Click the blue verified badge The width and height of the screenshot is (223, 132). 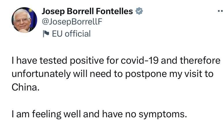point(139,12)

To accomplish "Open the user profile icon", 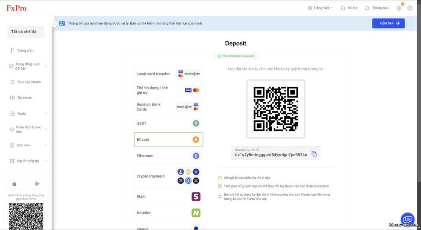I will click(410, 8).
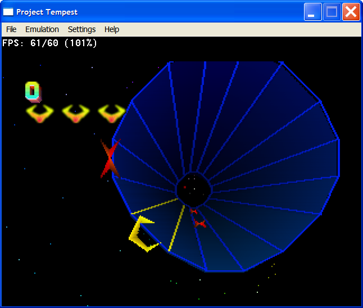Click the dark central hole of the tube
The width and height of the screenshot is (363, 308).
[193, 190]
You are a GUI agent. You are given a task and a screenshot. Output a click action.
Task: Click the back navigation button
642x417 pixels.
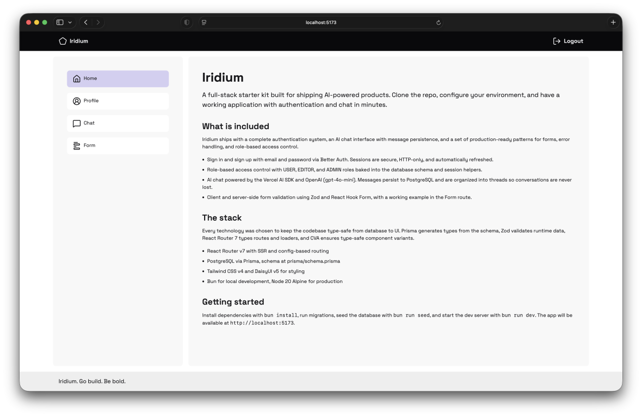pos(85,22)
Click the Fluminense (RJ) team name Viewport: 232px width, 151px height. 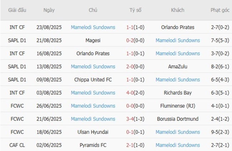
•••••
How to complete this task
Reproduce only the lines from the line with "Task: Click the back navigation button" to the end of the entries. Keep both ends, copy them exactly, and omit every picture.

Completed exercise
Task: Click the back navigation button
642x417 pixels.
pos(85,22)
Click the Fluminense (RJ) team name Viewport: 232px width, 151px height. 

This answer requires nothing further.